Sobre esto, el pasado 13 de enero El Universal publicó un reportaje basado en estudios de la UAM, la UNAM y la Comisión Nacional de Vivienda, donde se señala que: “En México hay una tendencia por construir viviendas reducidas, a pesar de los riesgos que representa para la salud de los habitantes. Estudios sobre el caso demuestran que la falta de espacio constituye un factor que acelera situaciones de agresión… Desde hace más de dos décadas, a lo largo y ancho del país, las grandes constructoras edifican casas de interés social que llegan a medir 32 metros cuadrados; los expertos califican esto de inhumano e indigno”. Obviamente, estas minúsculas, caras e incómodas construcciones son causa de conflicto por el espacio, y en ellas desaparece todo rastro de privacidad; el aire se enrarece y se elevan los niveles de ruido.
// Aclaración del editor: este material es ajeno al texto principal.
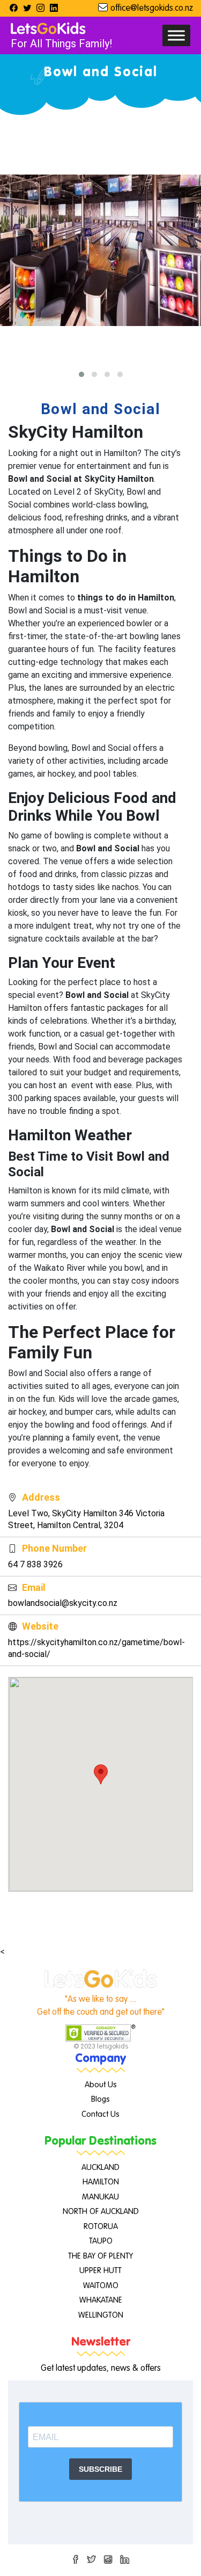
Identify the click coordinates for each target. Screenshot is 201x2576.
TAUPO (101, 2241)
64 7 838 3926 (35, 1564)
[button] (81, 374)
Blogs (100, 2099)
De acuerdo con  el reporte citado, las viviendas de peor calidad se han construido en los estados de: Hidalgo, Morelos y Campeche (El Universal, 13 de enero).

Según fuentes de la Cámara de Diputados citadas por El Universal, “las constructoras en su afán de hacer departamentos más económicos han abusado de la necesidad social, incluso bajan la calidad de los materiales e incumplen con la norma de entregar viviendas dignas… En los últimos años la dimensión promedio de las viviendas es de unos 42 metros cuadrados…”. La estrategia es, entonces, construir casas más pequeñas, para ahorrar terreno y costos y vender más unidades a una población también cada vez más pobre, obligada por ello a meterse a esos reducidos espacios. Sin duda, vista desde otra perspectiva, la reducción del tamaño de las viviendas es también un claro indicador del creciente empobrecimiento del pueblo mexicano.

Para cerrar la pinza con las constructoras, en un mecanismo perverso, gobiernos estatales y federal (sin distingo de partido) han venido imponiendo mil prohibiciones a la gente para que construya sus viviendas y resuelva por sí sola el problema, llevándola así, casi a empellones, a comprar casas a las empresas. Se ha convertido en delito comprar terrenos para lotificar y construir vivienda popular barata, y se persigue a líderes que lo promueven. La maniobra es clara: nadie debe escapar al mercado, buscando resolver al margen de éste la necesidad de vivienda; en otras palabras, nadie debe dejar de dar ganancias a las constructoras. Con esta política, el gobierno se desentiende del problema y, en alianza con las desarrolladoras, construyendo esas casitas liliputienses, verdaderas cajas de zapatos, ¡muy pronto se reducirá oficialmente el déficit de vivienda! Pero, sobre todo, se habrá creado un mercado cautivo, fuente de enormes ganancias para las empresas.